On the Trustworthiness of Digital Evidence and How It Can Be Established
In this thesis, we investigate how digital evidence can lose trustworthiness and how trustworthiness can be established. Digital evidence can lose trustworthiness if certain properties of trustworthy evidence are no longer fulfilled for some reason. For example, if the provenance of the evidence cannot be traced back or if the evidence collection process is nontransparent, the trustworthiness of the evidence can suffer. Digital evidence can also lose its trustworthiness if the evidence becomes (partially or fully) unreliable because of evidence tampering.

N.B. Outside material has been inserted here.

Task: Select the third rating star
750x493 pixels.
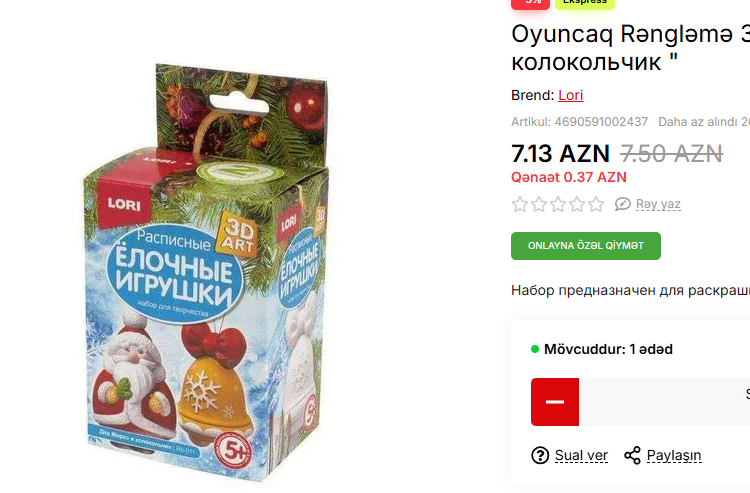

Therefore, we study the loss of trustworthiness through digital evidence tampering by conducting two studies on main memory and browser evidence tampering. Both studies consist of a part conducted with graduate-level students and a second part conducted with teams of professionals. In the part conducted with students, the participants must tamper with the evidence so that an investigator would reach a certain conclusion. Afterward, the students have to analyze a given evidence dump and decide whether it was tampered with or not. Thus, we gain knowledge about how digital evidence tampering can be detected. We repeat the analysis part with teams of professionals in order to study the effect of training and repetition.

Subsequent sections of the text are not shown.